RECORD SET |
● ● ● ● ● ● ●
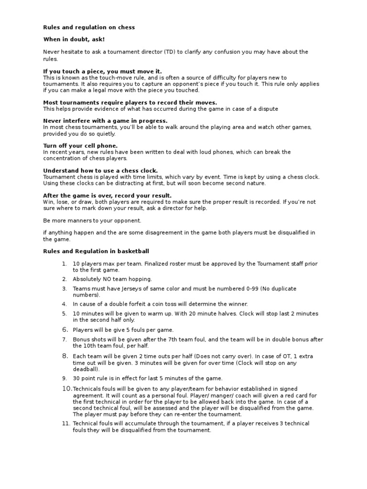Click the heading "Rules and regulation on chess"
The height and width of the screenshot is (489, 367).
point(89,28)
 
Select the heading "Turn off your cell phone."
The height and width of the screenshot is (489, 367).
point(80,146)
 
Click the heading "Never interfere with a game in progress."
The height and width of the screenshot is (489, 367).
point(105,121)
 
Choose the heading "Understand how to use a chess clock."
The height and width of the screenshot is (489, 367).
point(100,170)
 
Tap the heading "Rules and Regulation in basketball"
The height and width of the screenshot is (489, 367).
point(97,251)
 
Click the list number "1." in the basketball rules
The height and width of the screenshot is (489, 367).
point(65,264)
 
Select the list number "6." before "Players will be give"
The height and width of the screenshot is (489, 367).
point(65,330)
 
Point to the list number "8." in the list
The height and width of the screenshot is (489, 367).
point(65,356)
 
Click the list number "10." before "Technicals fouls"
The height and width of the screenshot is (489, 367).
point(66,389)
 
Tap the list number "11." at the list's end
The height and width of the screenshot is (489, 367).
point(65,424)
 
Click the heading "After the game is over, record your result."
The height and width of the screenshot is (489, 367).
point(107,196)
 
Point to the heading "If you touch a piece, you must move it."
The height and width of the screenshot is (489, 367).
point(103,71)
● ● ● ● ● ● ●
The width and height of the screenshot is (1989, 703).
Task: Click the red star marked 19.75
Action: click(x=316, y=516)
● ● ● ● ● ● ●
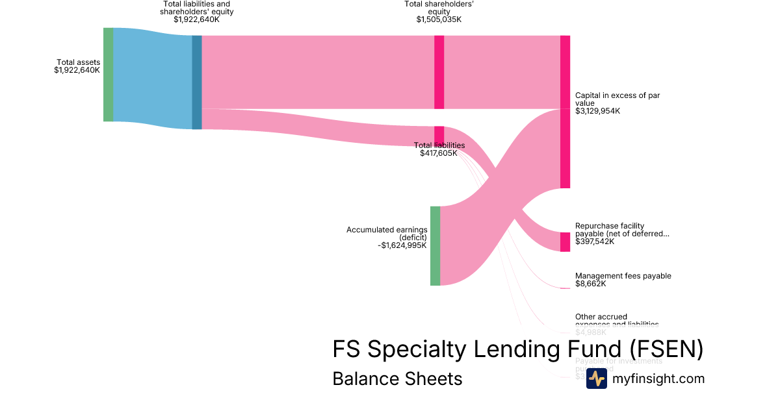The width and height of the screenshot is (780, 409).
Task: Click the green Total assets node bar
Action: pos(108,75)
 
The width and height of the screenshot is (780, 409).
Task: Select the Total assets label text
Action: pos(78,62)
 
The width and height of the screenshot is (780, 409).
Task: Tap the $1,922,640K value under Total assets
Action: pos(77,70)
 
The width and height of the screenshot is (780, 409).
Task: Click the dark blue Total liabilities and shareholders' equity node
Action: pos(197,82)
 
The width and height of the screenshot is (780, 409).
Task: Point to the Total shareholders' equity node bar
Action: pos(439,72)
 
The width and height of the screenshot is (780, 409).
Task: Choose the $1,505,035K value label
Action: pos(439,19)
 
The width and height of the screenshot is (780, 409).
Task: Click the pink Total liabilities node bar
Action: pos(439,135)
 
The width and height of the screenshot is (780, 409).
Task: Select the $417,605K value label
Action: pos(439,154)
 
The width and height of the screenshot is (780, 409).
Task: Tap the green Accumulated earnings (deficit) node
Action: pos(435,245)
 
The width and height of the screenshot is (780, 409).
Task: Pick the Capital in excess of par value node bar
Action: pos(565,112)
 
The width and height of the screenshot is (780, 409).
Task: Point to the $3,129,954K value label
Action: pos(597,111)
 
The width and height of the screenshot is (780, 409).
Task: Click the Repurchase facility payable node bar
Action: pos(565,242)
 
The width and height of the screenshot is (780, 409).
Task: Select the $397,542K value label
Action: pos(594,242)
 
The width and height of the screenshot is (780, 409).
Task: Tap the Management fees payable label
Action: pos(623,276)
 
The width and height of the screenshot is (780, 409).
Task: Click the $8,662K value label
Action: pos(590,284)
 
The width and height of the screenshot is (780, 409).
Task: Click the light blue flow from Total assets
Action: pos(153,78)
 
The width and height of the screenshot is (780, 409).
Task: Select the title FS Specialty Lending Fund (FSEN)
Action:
● ● ● ● ● ● ●
GOAL | Count the lines in the entries above that contain the string "game", treating uppercase and lowercase letters as distinct. Reply with the number alone.

EXERCISE OUTPUT | 2